» **Task prompt**:
Rewrite the records below with "dropdown" replaced by "drop-down" wherever it occurs, leaving everything else unchanged.
--- Recorded data ---
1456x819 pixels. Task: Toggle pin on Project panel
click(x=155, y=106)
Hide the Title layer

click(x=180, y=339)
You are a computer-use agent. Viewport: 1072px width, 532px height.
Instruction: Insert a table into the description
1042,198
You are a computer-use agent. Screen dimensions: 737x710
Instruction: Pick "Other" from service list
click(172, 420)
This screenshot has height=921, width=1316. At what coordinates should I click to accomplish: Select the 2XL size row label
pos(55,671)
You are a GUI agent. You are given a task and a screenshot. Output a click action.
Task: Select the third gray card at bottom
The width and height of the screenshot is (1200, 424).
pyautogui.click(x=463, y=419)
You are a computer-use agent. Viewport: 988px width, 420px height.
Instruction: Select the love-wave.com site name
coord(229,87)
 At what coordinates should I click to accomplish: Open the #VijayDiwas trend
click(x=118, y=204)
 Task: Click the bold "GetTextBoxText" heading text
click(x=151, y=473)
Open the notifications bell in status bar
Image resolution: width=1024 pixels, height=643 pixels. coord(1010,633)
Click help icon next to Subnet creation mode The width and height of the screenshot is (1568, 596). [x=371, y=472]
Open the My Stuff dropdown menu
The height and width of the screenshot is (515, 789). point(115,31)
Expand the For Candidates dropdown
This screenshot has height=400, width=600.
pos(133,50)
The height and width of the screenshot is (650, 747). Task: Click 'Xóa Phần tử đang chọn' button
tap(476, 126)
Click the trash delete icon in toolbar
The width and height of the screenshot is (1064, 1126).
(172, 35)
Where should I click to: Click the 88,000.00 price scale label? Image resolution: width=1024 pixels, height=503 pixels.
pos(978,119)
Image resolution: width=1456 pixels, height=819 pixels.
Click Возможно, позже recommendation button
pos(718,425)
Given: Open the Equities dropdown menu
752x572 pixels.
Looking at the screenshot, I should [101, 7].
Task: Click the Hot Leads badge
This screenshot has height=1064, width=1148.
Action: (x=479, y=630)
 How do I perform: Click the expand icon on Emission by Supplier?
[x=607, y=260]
---
» **Exercise result**:
1456x819 pixels. Task: Toggle pin on Project panel
click(x=155, y=106)
Hide the Title layer

click(x=180, y=339)
You are a computer-use agent. Viewport: 1072px width, 532px height.
Instruction: Insert a table into the description
1042,198
You are a computer-use agent. Screen dimensions: 737x710
Instruction: Pick "Other" from service list
click(172, 420)
This screenshot has height=921, width=1316. At what coordinates should I click to accomplish: Select the 2XL size row label
pos(55,671)
You are a GUI agent. You are given a task and a screenshot. Output a click action.
Task: Select the third gray card at bottom
The width and height of the screenshot is (1200, 424).
pyautogui.click(x=463, y=419)
You are a computer-use agent. Viewport: 988px width, 420px height.
Instruction: Select the love-wave.com site name
coord(229,87)
 At what coordinates should I click to accomplish: Open the #VijayDiwas trend
click(x=118, y=204)
 Task: Click the bold "GetTextBoxText" heading text
click(x=151, y=473)
Open the notifications bell in status bar
Image resolution: width=1024 pixels, height=643 pixels. coord(1010,633)
Click help icon next to Subnet creation mode The width and height of the screenshot is (1568, 596). [x=371, y=472]
Open the My Stuff drop-down menu
The height and width of the screenshot is (515, 789). point(115,31)
Expand the For Candidates drop-down
This screenshot has height=400, width=600.
pos(133,50)
The height and width of the screenshot is (650, 747). Task: Click 'Xóa Phần tử đang chọn' button
tap(476, 126)
Click the trash delete icon in toolbar
The width and height of the screenshot is (1064, 1126).
(172, 35)
Where should I click to: Click the 88,000.00 price scale label? Image resolution: width=1024 pixels, height=503 pixels.
pos(978,119)
Image resolution: width=1456 pixels, height=819 pixels.
Click Возможно, позже recommendation button
pos(718,425)
Given: Open the Equities drop-down menu
752x572 pixels.
Looking at the screenshot, I should [101, 7].
Task: Click the Hot Leads badge
This screenshot has height=1064, width=1148.
Action: (x=479, y=630)
 How do I perform: Click the expand icon on Emission by Supplier?
[x=607, y=260]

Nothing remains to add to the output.